At least one repository solution, VTLS’s VITAL, is designed to use the simple DC data as the basis for the repository’s metadata splash page that contains the repository institution’s branding and is used to direct the user to the archived document that the user is requesting. (As far as I know at this point this is not an issue with open source repositories such as Eprints and Dspace.)

This means the repository is attempting to use a single datastream for two different purposes. That becomes a problem if the oai-dc data is constructed in a way that meets one purpose (e.g. the oai harvester), but that particular dc construct is not what we want for the other function (e.g. the portal display of the metadata page). That metadata display page with the link to the deposited document would be better linked to some other datastream — such as a MARC or MODS or VRA or anything OTHER than the OAI-DC data configuration.

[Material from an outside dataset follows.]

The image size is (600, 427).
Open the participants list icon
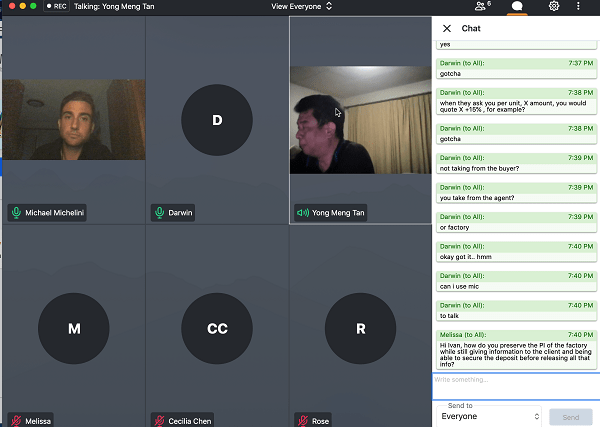coord(483,6)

This means that a repository manager must be very clear about exactly what it wants a service provider (SP) to display from its repository. For example, does one want the service provider to display the repository’s metadata splash page for each document, so that public users will be first directed to their metadata details for a particular record, where institutional branding also is prominent, and from there link to the full article or document? Or does one want to cut out one’s repository branding and descriptive metadata page and allow the SP to take a user directly to the article. What the SP will do will depend on how certain data is entered into the oai-dc datastream.

When an SP receives a request for a particular article in your repository, it will rely on the oai-dc record to “identify” that particular article. It thus looks for a dc.identifier value with a resolvable URI link.

This means that:

  1. If the URI value in a dc.identifier is the link to the repository’s metadata page, complete with the full descriptive metadata record of the article, institution’s branding, and link to the full text of the document, then the SP will direct users to this repository page.
  2. If, however, the URI value in the dc.identifier is the link directly to the article itself, possibly offline at, say, a publisher’s site, then the SP will bypass the repository metadata page and direct users directly to the article wherever it is located.
  3. If there are dc.identifier values that are non-resolvable text strings such as an ISSN the SP will ignore these for this purpose.

Normally a repository can and will be configured so that documents deposited into it will generate in the oai-dc a dc.identifier value that is a handle or link to the repository metadata page first. 

But if the repository contains only a link to an offsite copy of the document, and if this is also entered into a dc.identifier field, the SP will direct users away from the repository to the off-site document. No problem, perhaps, for the self-effacing repository manager who wishes to serve the user more than the reputation of the institution supporting the repository, but not politically savvy if one of the very arguments presented to fund the repository in the first place was that it would increase the institution’s exposure to the world. That mediating branding page is normally pretty important.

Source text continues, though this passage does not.